Fazer férias em Agosto é toda uma experiência transformadora. Sair de Lisboa mais tarde que cedo, o ponteiro do gasóleo avariado no cheio dando falsas esperanças de abundância, os 35 graus irrespiráveis lá fora, o bafo cá dentro. Mas faz-se. Parar para comer uma frutinha, dar um mergulho no mar de Sines posicionado estrategicamente mesmo a meio do caminho, olhar para os outros veraneantes que já estão no processo há mais dias com corpos mais bronzeados, queixos mais relaxados e barrigas mais inchadas de fartura e farturas.

Chegar ao parque de campismo. Estacionar o carro lá fora, ir fazer o check-in numa fila suada mas feliz, entre miúdos com restos de gelado nos cantos da boca e pais que querem mesmo acreditar que aquilo vai dar certo, levar o carro para dentro. Conduzir a menos de 10 quilómetros por hora à procura do solo perfeito para colocar a tenda, nem muito duro nem mole, à sombra e tão perto quando longe dos balneários. Observar a vizinhança momentânea que logo já terá mudado. Perceber o potencial, sentir a energia, tirar a tenda do carro, abrir a tenda, pensar que vai ser smooth até o chão mostrar o contrário. Pedir o martelo emprestado ao vizinho.

Se há coisa boa no parque de campismo, são os vizinhos que, qual acordo de cavalheiros, partilham coisas. São também eles que ressonam, estacionam em frente à nossa tenda, têm conversas em que salvam o mundo às duas da manhã, penduram dildos à porta dos seus impérios de tendas e ouvem reggaeton enquanto grelham febras. Mas também emprestam o martelo dos anos 70 que acaba de salvar mais um veraneante no parque do Serrão em pleno Verão. Tenta montada significa peito inchado.

O silêncio do acordar no parque de campismo. O cheiro a terra molhada da noite anterior, única tempestade lembrada em sei-lá-quantos anos. Tudo cagado, até as meias e os chinelos molhados. Sair da tenda e pingar a testa, ir passear o cão neste vazio pós-festival da natureza. Navegar a organização desorganizada, o estar sempre tudo a mudar, o que se gosta e o que não. O nada fazer, o partilhar, o ouvir o mar, a noite mal dormida que começa a ser sentida.

O parque de campismo é a perfeita metáfora da sociedade, onde todos se organizam e desorganizam tal e qual como fazem, ou não, na mesma.

Os balneários. O sentir o vapor de água a cheirar a canos e cocó, o ir fazer xixi e haver papel mas estar sempre ali naquele limbo entre o sujo e o limpo, entre o I cannot touch e o I can’t care. O duche quente com pressão, os cabelos no chão, o sabonete meio colado ao banco e os cantos da porta cheios de cotão. O sentirmo-nos tão limpos de espírito que nada importa, nem o cheiro a laca.

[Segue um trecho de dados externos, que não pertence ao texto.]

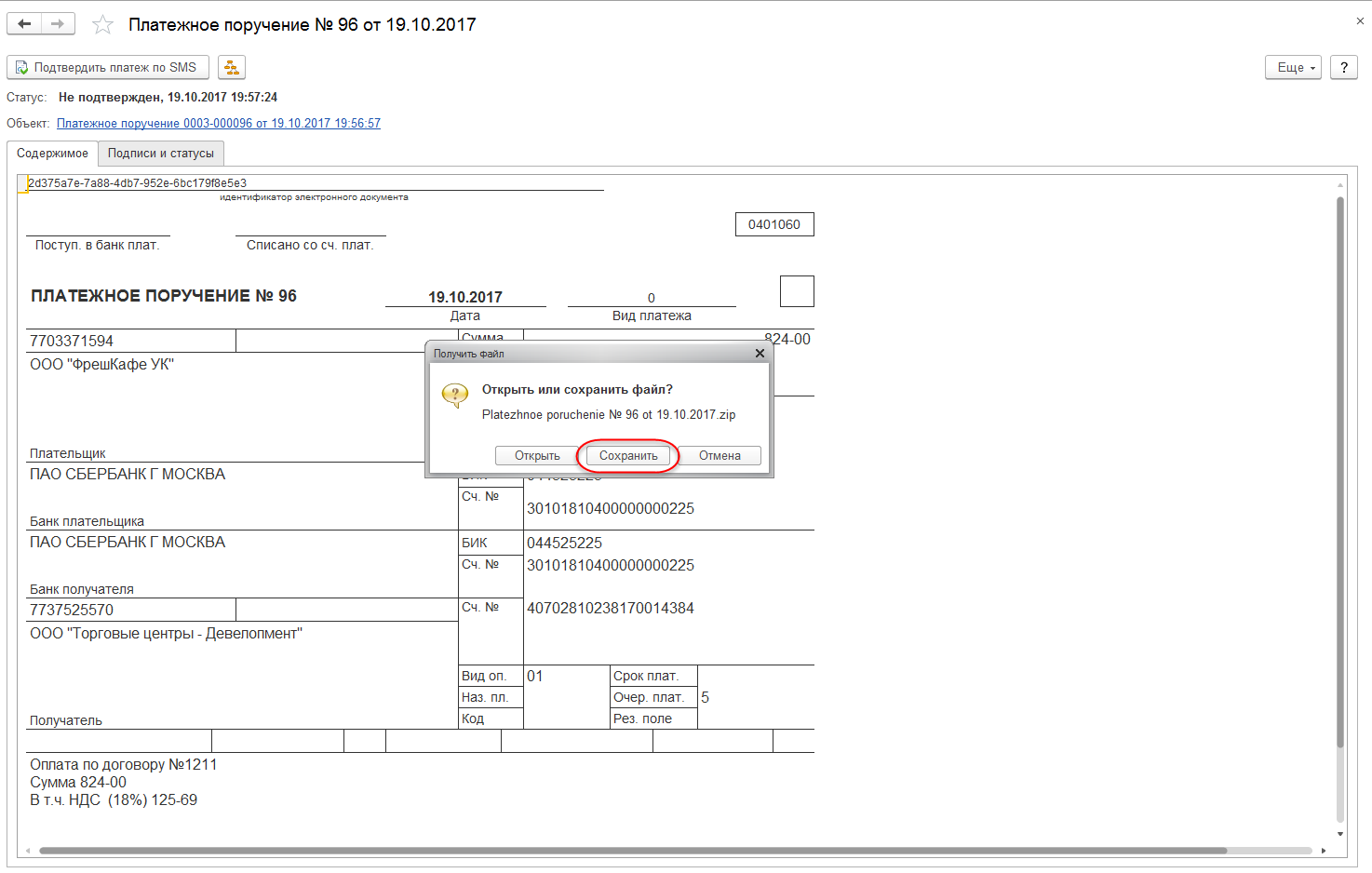
Task: Click the back arrow navigation button
Action: 24,24
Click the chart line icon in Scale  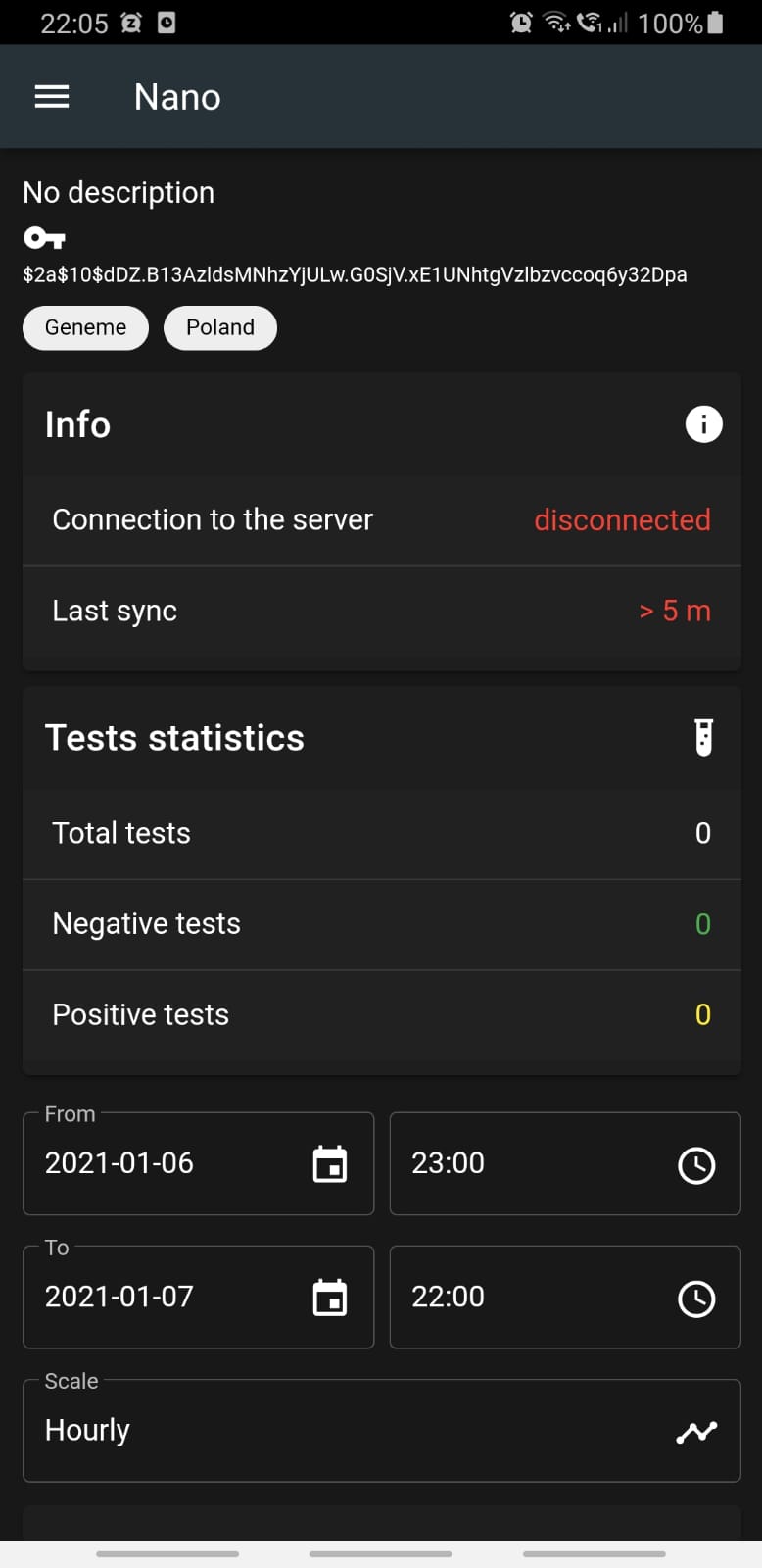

As conversas de quem lava os tachos e já comeu os tomates maduros com sal, azeite e orégãos. Os homens no churrasco e as mulheres nas saladas e os lava-louças de alumínio. Estas conversas roubadas nos balneários sobre a vida boa que se tem no parque de campismo, como aqueles momentos são tudo, quando mais nada importa e é Agosto e só isso já tem um bom gosto.

Nunca percebi quem fazia férias em Agosto até ter que fazer férias em Agosto. Parece que é o que acontece quando se cresce, que vemos que o que só acontece aos outros também nos acontece a nós e que nós não somos assim tão diferentes dos outros, mesmo que queiramos. Tão pouco diferentes que até gostamos de Agosto, e do parque de campismo em Agosto.